Quasi-Newton Methods (2/2): BFGS

BFGS

Instead of making the ansatz that the $B_{k+1}$ update is by summing an outer product, we instead make the ansatz that $H_{k+1}$ should be close to $H_k$ while satisfying the symmetry and secant equation constraints.

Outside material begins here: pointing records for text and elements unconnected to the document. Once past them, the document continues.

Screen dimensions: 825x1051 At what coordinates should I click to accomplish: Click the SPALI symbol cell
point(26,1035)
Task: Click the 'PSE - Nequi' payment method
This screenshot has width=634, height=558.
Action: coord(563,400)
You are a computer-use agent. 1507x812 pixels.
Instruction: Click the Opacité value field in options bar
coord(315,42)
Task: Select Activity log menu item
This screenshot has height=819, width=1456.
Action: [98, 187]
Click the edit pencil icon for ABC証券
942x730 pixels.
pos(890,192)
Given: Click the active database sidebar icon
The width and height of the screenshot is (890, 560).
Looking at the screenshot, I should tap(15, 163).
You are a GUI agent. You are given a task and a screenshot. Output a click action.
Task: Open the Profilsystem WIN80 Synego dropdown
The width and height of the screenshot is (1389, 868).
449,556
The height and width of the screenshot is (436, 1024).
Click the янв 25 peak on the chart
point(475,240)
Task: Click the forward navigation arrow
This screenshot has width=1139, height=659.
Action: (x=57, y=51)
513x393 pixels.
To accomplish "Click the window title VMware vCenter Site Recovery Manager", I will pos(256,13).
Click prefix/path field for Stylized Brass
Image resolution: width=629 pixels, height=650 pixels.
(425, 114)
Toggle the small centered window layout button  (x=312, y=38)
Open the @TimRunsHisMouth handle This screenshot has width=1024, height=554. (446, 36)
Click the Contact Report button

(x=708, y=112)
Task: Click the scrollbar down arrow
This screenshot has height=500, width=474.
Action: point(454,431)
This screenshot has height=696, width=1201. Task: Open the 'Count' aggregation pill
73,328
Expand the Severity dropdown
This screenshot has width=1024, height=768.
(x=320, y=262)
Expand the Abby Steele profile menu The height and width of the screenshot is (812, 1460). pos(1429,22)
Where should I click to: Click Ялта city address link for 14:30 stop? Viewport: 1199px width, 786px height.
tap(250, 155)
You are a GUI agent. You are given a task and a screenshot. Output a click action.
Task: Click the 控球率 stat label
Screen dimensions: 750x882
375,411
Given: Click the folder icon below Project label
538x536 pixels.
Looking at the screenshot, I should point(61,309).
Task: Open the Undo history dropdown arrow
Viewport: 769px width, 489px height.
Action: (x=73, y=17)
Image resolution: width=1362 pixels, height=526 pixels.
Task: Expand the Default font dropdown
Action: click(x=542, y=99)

Hopefully, the closeness requirement will make the update easy to compute.

Thus, $H_{k+1}$ is the solution to the constrained minimization problem

\[\begin{aligned} \min&\quad \|H - H_k\|_{W}^2 \\ \text{subject to}&\quad H = H^\top \\ &\quad s_k = Hy_k. \end{aligned}\]

Here $\|A\|_W = \|W^{1/2}AA^{1/2}\|_F$ denotes the weighted Frobenius norm where $W$ is any symmetric matrix satisfying $Wy_k = s_k$.

Define

\[\begin{align*} \hat{H} &= W^{1/2}HW^{1/2} & \hat{H}_k &= W^{1/2}H_kW^{1/2} \\ \hat{s}_k &= W^{1/2}s_k & \hat{y}_k &= W^{-1/2}y_k \end{align*}\]

Then the optimization problem becomes

\[\min \|\hat{H} - \hat{H}_k\|_F^2 \quad\text{subject to} \quad \hat{s}_k = \hat{y}_k = \hat{H}_k \hat{y}_k\]

as $W^{-1/2}W s_k = W^{-1/2}y_k$.

Since $\hat{y}_k$ is an eigenvector of $\hat{H}$, let $u = \hat{y}_k/\|\hat{y}_k\|$. For an orthonormal complement $u_\perp$, $U = [u \mid u_\perp]$ is an orthonormal basis. Note that

\[\|\hat{H} - \hat{H}_k\|_F^2 = \|U^\top \hat{H}_kU - U^\top\hat{H}U\|_F^2\]

because the Frobenius norm is unitary invariant.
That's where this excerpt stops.